Source data Start Marker
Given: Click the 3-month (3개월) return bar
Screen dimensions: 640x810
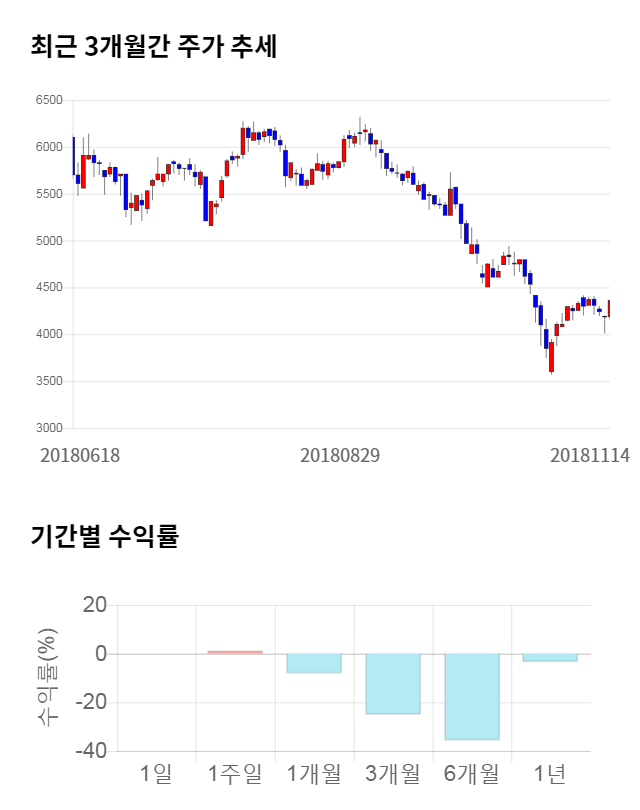Looking at the screenshot, I should click(x=393, y=684).
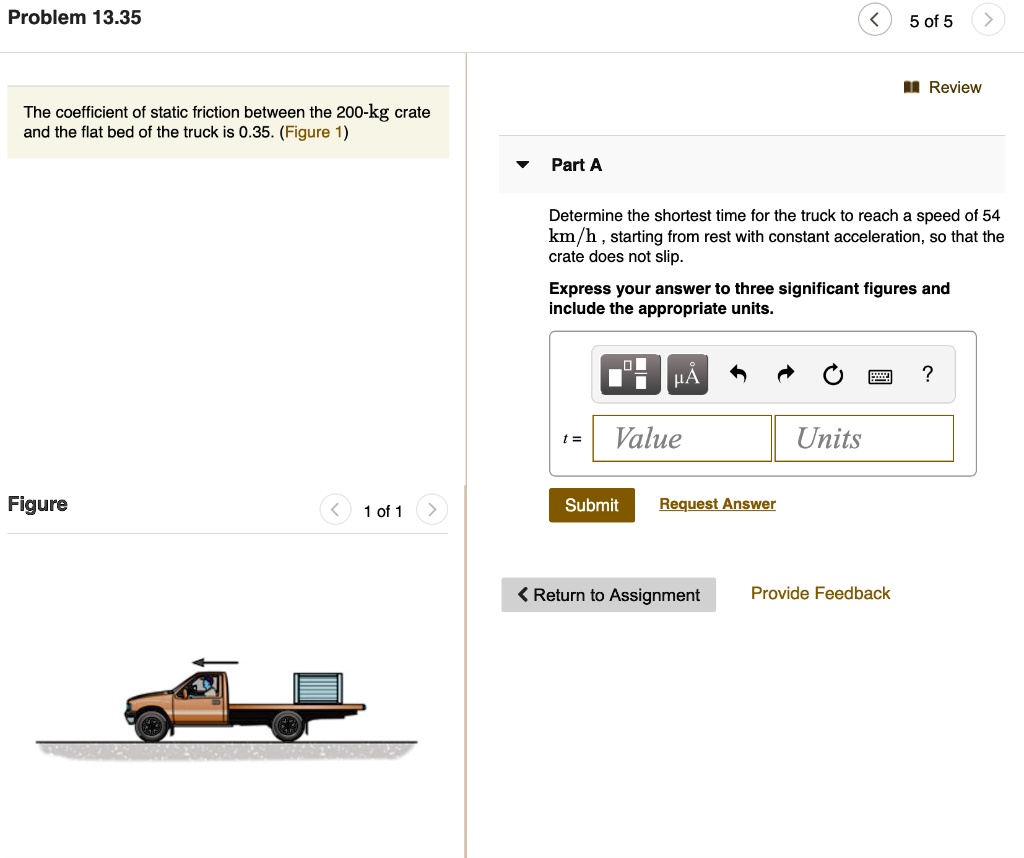The image size is (1024, 858).
Task: Click the question mark help icon
Action: coord(928,374)
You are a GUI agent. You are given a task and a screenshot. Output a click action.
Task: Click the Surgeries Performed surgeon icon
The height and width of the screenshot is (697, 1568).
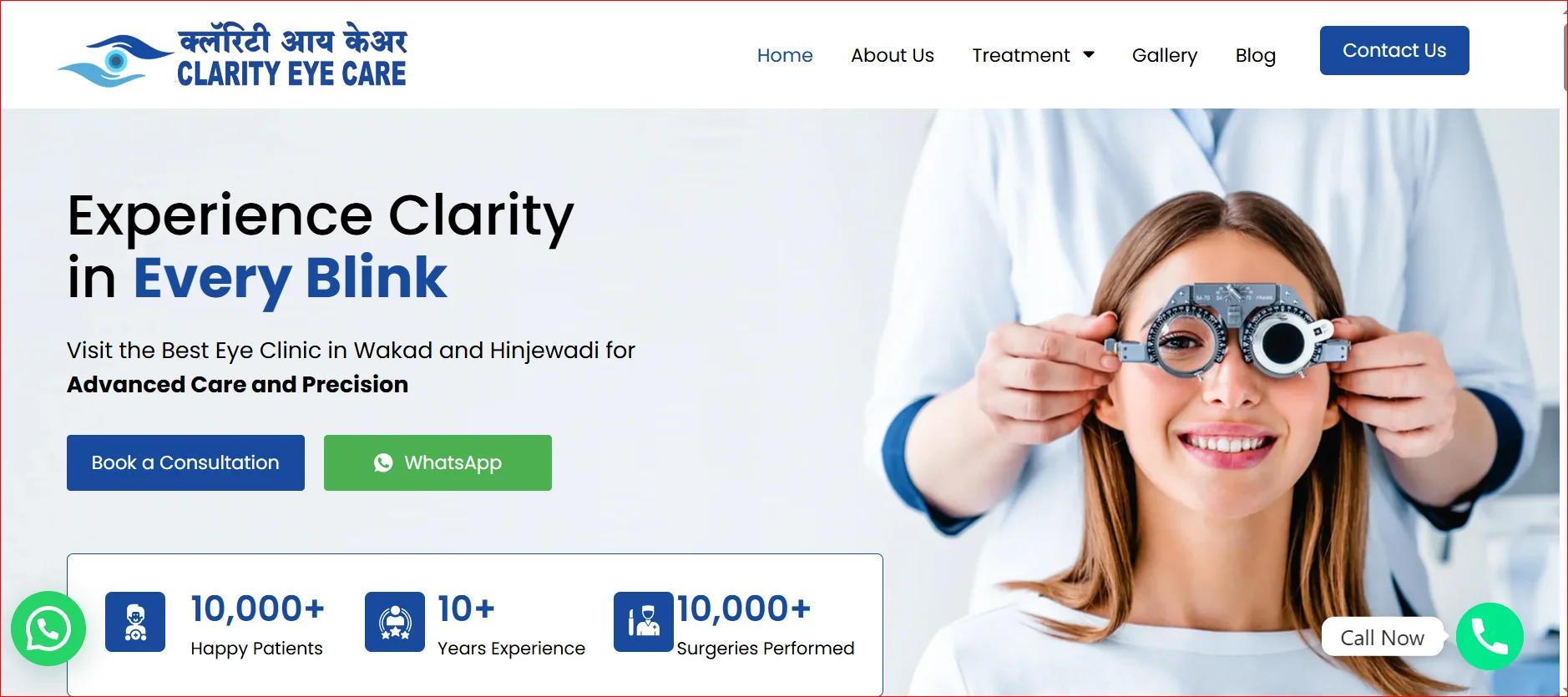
Source data End Marker
To do >>
When you copy the entries above, keep every word exactly and omit the images.

The answer >>
Given: Click the 3-month (3개월) return bar
Screen dimensions: 640x810
Looking at the screenshot, I should click(x=393, y=684).
The image size is (1024, 858).
Task: Click the question mark help icon
Action: coord(928,374)
You are a GUI agent. You are given a task and a screenshot. Output a click action.
Task: Click the Surgeries Performed surgeon icon
The height and width of the screenshot is (697, 1568).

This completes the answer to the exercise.